■ **Document section**:
-.-.-

A few days ago a couple of friends of mine brought my attention to an interesting article about disability. Being a glass half empty kind of man my initial reaction was one of irritation at the realisation that someone else is writing about disability in a wry, dry, hopefully insightful and witty manner. Memoirs Of A Fire Hazard is not unique. Were it to exist in any form outside of cyberspace I would take it outside to the back garden and set it on fire. At which point both it and its author would be of serious concern to the emergency services. It's let me down. Badly.
My new rival is someone calling herself That Crazy Crippled Chick. She'll have to change that name if she wants to get anything published in the mainstream. For now though she is concerning herself with explaining the rather grubby term 'inspiration porn'. This is not something you find on the top shelf at your newsagents, but rather the objectification of disabled people for doing very little other than getting up in the morning and living. For me the link between this and real porn is tenuous at best. Ok, so you could argue that real porn objectifies women, but the similarity stops there. Disabled people are sometimes objectified, but it has nothing to do with titillation, relieving stress or the fact that you haven't got a partner and haven't had since the first series of Fawlty Towers.

-.-.-

■ **Input**:

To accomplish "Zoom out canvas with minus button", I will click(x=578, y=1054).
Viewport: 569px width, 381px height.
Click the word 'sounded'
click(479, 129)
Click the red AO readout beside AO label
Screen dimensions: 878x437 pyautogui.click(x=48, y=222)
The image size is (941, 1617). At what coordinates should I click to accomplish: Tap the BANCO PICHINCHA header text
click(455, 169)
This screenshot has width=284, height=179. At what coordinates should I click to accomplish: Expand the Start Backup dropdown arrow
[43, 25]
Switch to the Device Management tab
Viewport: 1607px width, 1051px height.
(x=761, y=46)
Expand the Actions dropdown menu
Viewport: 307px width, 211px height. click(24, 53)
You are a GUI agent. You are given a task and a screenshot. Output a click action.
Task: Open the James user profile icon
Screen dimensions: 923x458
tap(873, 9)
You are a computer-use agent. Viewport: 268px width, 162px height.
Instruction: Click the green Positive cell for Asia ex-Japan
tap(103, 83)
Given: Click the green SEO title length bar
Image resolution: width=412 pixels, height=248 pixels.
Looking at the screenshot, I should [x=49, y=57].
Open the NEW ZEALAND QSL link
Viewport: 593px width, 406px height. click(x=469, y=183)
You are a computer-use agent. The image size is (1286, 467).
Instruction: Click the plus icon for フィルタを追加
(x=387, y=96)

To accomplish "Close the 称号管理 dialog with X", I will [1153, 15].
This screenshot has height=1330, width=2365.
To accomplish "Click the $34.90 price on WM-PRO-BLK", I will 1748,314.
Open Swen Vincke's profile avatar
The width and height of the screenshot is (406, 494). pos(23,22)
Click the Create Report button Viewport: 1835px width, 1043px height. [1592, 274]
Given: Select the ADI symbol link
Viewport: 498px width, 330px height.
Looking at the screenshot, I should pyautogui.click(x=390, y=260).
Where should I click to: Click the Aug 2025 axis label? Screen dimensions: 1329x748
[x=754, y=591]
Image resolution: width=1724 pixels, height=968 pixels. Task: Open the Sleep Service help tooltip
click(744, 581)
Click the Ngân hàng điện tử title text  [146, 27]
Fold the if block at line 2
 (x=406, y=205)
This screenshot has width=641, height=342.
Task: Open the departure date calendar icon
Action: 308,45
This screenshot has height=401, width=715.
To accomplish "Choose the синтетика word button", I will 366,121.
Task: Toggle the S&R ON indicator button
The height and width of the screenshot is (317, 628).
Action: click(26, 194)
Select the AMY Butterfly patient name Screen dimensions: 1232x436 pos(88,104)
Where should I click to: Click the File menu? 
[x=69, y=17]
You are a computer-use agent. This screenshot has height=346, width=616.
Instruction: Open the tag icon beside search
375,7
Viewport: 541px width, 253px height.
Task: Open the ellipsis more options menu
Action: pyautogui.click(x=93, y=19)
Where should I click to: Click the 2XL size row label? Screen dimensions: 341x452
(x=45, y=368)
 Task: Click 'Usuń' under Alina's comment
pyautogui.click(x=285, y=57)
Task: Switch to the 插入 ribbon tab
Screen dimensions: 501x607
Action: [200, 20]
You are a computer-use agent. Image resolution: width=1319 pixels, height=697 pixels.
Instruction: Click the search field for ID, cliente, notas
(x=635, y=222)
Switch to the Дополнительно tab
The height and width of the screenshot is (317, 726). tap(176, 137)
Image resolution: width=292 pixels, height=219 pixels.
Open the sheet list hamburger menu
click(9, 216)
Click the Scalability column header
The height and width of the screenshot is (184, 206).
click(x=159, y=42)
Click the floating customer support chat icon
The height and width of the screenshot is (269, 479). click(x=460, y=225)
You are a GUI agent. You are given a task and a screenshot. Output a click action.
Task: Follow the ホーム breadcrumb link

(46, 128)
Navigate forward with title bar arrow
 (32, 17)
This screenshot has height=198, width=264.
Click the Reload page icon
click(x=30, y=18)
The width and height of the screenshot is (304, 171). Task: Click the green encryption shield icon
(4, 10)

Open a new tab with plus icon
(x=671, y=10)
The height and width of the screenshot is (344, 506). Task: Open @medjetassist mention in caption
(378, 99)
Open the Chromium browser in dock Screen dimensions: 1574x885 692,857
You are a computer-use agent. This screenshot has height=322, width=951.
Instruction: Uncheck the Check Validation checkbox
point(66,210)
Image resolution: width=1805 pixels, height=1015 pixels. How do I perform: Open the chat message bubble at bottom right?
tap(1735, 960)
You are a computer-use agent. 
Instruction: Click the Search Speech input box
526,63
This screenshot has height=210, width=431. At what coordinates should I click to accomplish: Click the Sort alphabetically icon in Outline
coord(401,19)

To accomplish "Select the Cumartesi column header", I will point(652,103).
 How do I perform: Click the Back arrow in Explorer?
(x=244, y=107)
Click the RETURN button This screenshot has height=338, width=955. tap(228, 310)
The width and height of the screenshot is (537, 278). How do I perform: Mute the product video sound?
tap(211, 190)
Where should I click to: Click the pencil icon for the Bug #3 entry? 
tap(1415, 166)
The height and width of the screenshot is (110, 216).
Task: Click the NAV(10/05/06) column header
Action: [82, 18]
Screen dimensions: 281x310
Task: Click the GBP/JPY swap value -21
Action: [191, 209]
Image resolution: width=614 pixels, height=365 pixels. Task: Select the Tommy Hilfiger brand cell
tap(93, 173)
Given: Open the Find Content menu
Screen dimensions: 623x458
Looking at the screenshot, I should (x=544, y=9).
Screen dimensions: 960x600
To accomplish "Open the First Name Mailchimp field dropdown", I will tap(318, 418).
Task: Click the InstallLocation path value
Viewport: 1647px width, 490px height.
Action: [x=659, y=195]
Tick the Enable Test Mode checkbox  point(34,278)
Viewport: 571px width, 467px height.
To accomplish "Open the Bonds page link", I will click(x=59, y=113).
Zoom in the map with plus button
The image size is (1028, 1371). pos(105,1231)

-.-.-

■ **Set tasks**:
1 > List the adjectives the disability piece uses to describe the manner in which someone else is writing about disability.
2 > Print the stretch of the entries that opens with the line containing "Given: Click the green SEO title length bar" and closes with the line containing "I will 1748,314.".
The disability piece and the entries come from unrelated sources.

■ **Task responses**:
1 >
wry
dry
insightful
witty

2 >
Given: Click the green SEO title length bar
Image resolution: width=412 pixels, height=248 pixels.
Looking at the screenshot, I should [x=49, y=57].
Open the NEW ZEALAND QSL link
Viewport: 593px width, 406px height. click(x=469, y=183)
You are a computer-use agent. The image size is (1286, 467).
Instruction: Click the plus icon for フィルタを追加
(x=387, y=96)

To accomplish "Close the 称号管理 dialog with X", I will [1153, 15].
This screenshot has height=1330, width=2365.
To accomplish "Click the $34.90 price on WM-PRO-BLK", I will 1748,314.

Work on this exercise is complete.